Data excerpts
··········
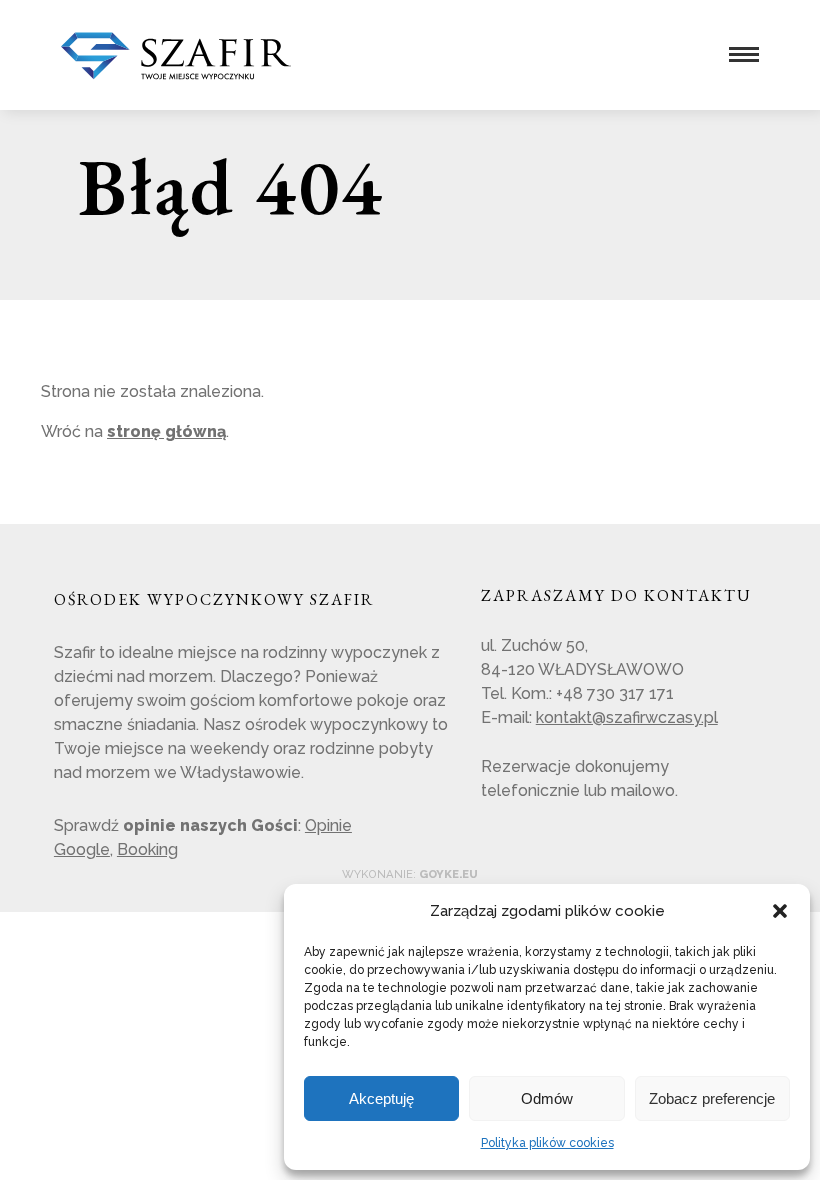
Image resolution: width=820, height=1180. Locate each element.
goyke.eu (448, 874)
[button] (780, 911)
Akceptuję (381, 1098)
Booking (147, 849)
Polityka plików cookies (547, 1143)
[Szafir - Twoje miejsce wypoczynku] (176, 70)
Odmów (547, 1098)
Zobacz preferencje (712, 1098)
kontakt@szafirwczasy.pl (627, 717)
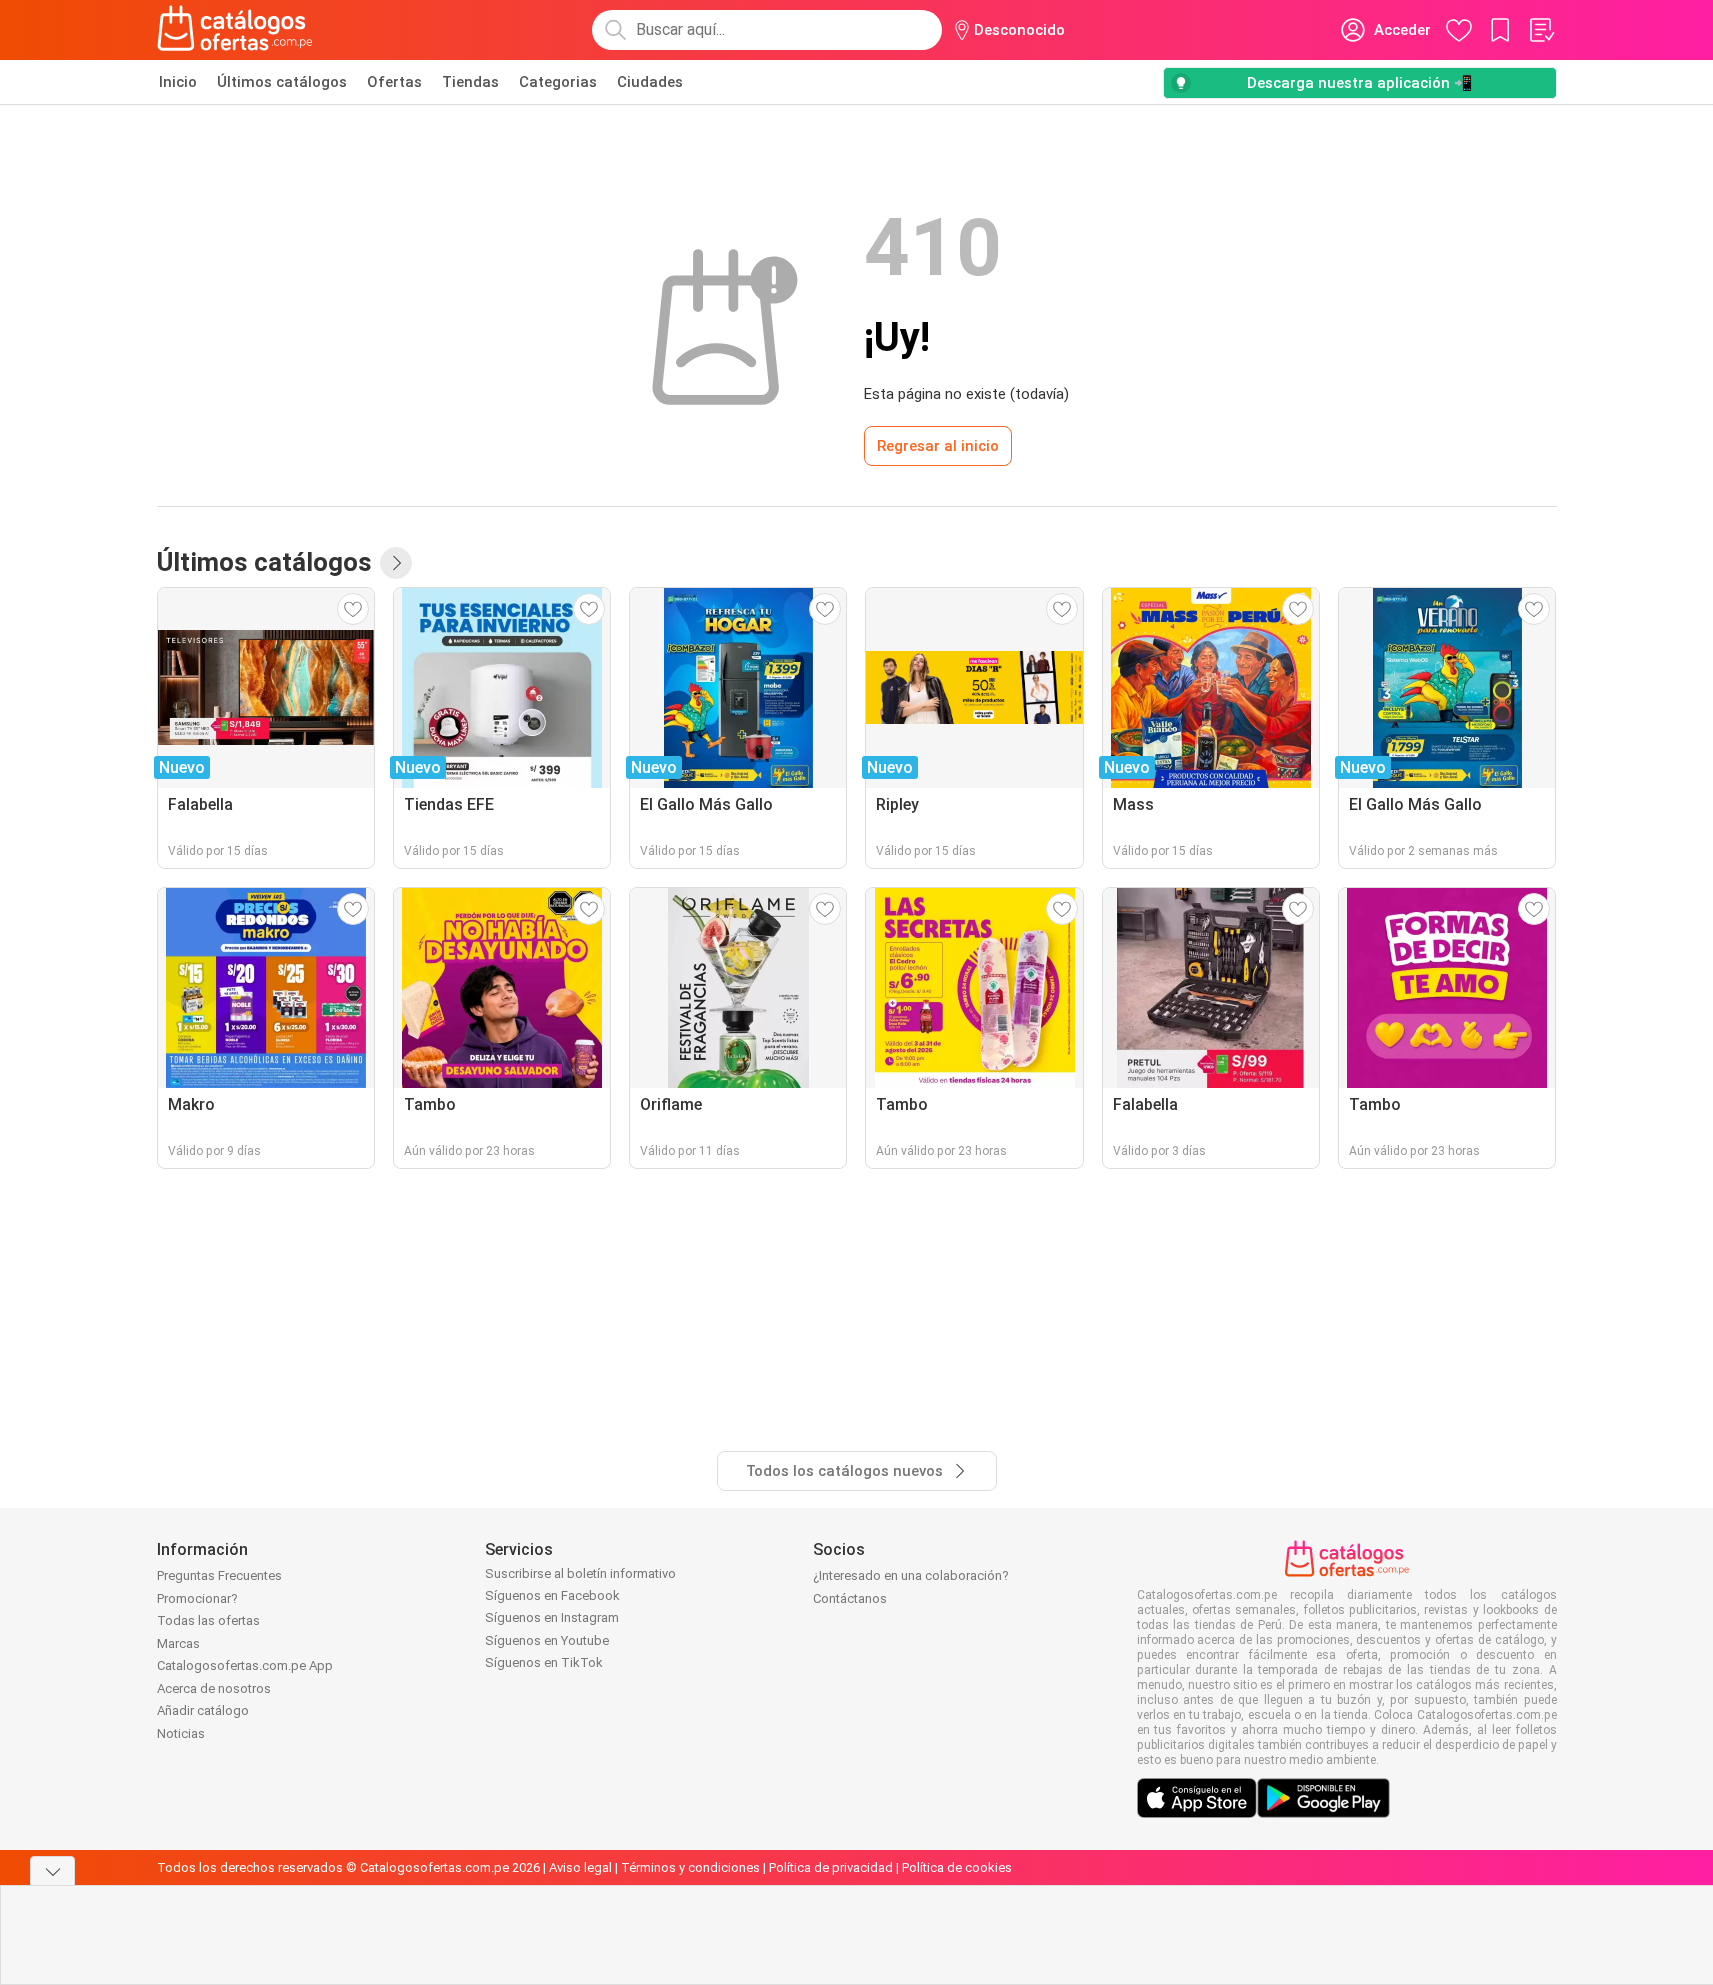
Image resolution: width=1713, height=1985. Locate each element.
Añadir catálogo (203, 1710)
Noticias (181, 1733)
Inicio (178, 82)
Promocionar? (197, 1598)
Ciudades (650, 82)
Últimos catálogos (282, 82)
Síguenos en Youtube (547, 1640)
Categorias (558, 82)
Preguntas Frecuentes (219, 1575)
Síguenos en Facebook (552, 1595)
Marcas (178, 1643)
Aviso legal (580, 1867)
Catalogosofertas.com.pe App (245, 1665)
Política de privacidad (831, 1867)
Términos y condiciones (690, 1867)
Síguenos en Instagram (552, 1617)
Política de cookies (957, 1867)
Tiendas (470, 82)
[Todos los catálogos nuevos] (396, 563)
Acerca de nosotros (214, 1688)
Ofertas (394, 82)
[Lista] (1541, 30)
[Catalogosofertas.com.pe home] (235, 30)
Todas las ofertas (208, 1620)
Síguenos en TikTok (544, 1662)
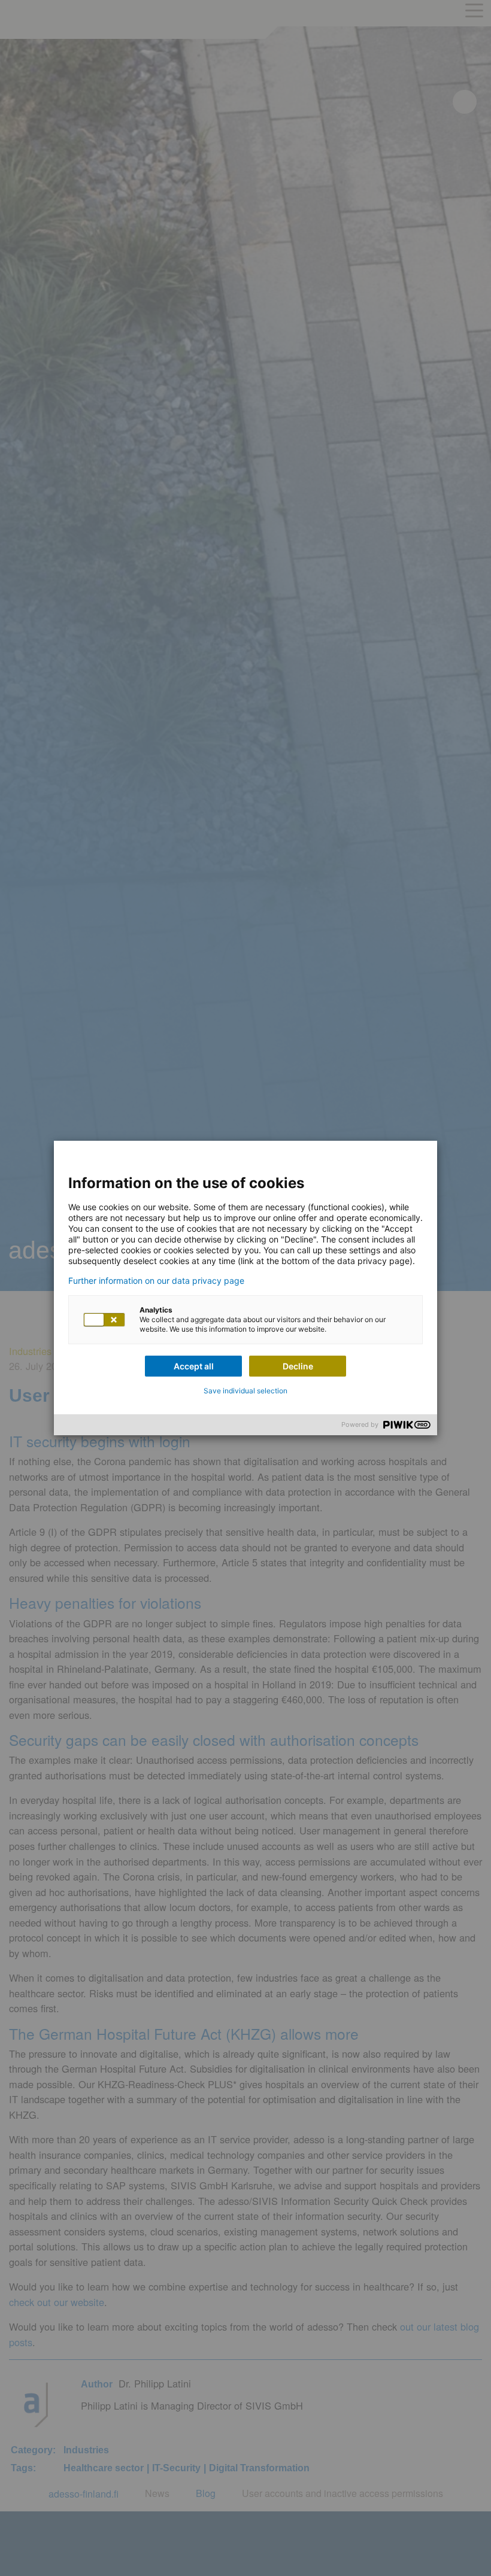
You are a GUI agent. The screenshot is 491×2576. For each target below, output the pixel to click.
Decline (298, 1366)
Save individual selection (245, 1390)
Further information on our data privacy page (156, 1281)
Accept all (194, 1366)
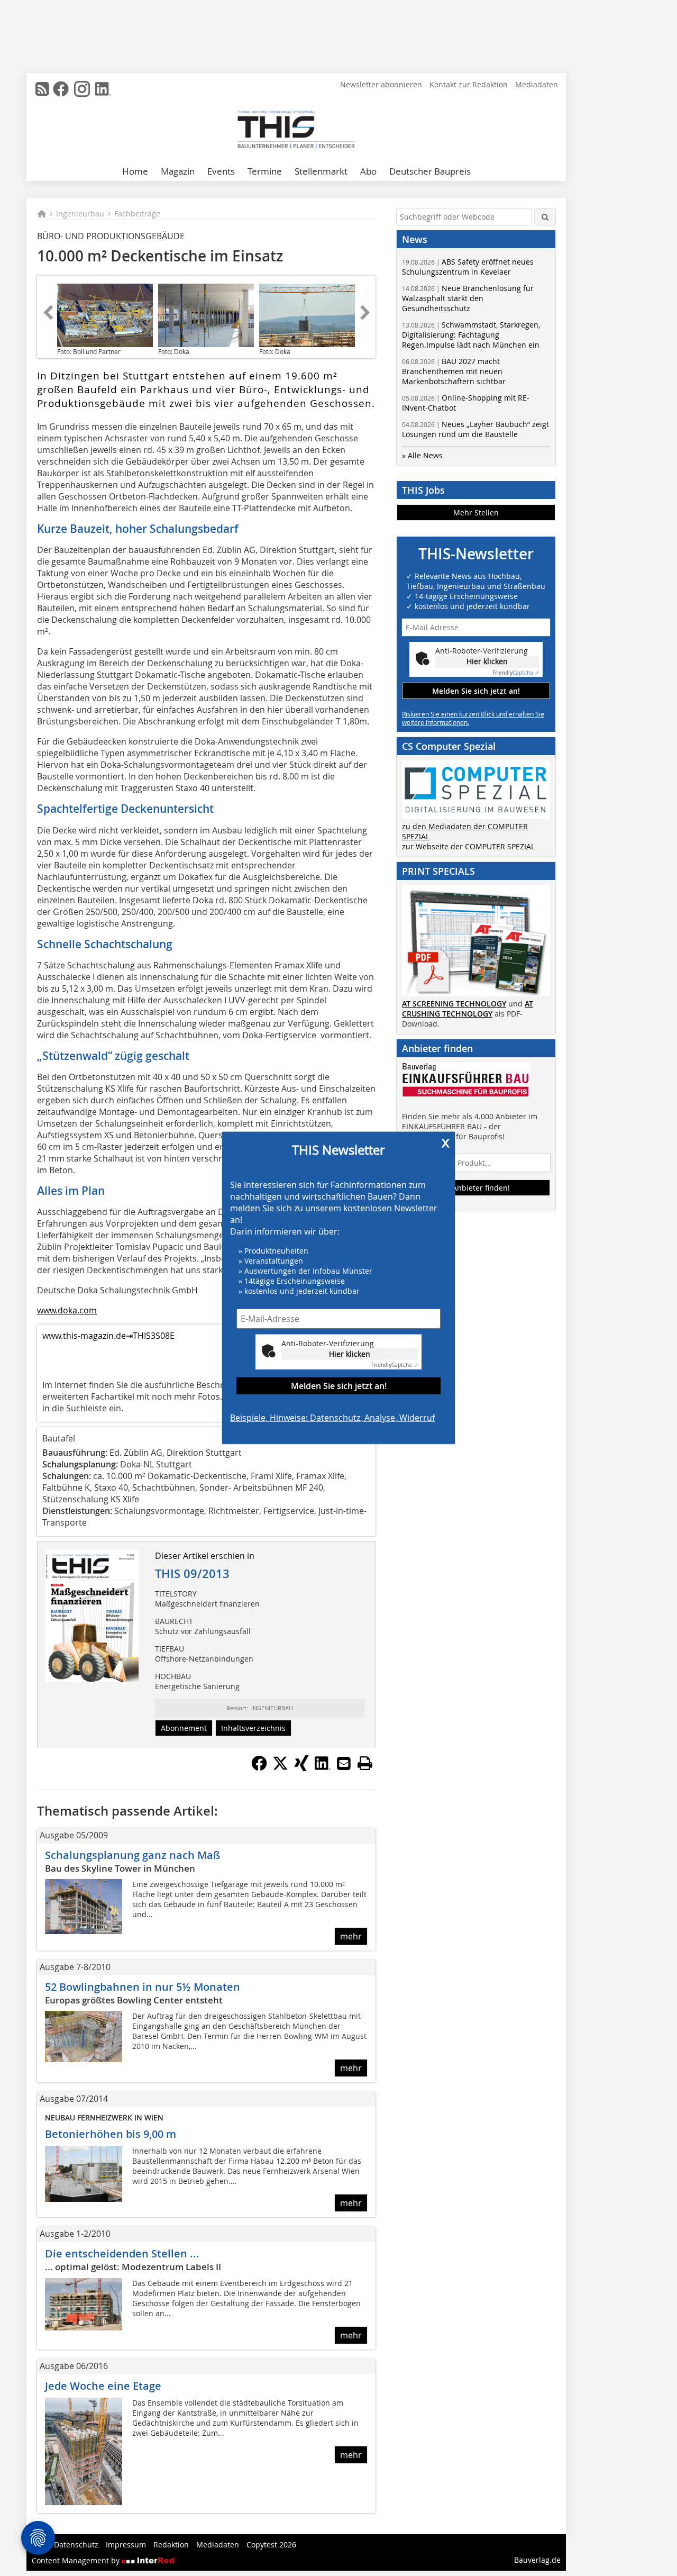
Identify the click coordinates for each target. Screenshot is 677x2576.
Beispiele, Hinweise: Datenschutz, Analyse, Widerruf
··········
### Exercise prompt
From the records above, reproduce exactly the lines from the one with "Términos y condiciones (690, 1867)" to the one with "Síguenos en TikTok (544, 1662)", both included, and no others.

### Worked solution
Términos y condiciones (690, 1867)
Síguenos en Instagram (552, 1617)
Política de cookies (957, 1867)
Tiendas (470, 82)
[Todos los catálogos nuevos] (396, 563)
Acerca de nosotros (214, 1688)
Ofertas (394, 82)
[Lista] (1541, 30)
[Catalogosofertas.com.pe home] (235, 30)
Todas las ofertas (208, 1620)
Síguenos en TikTok (544, 1662)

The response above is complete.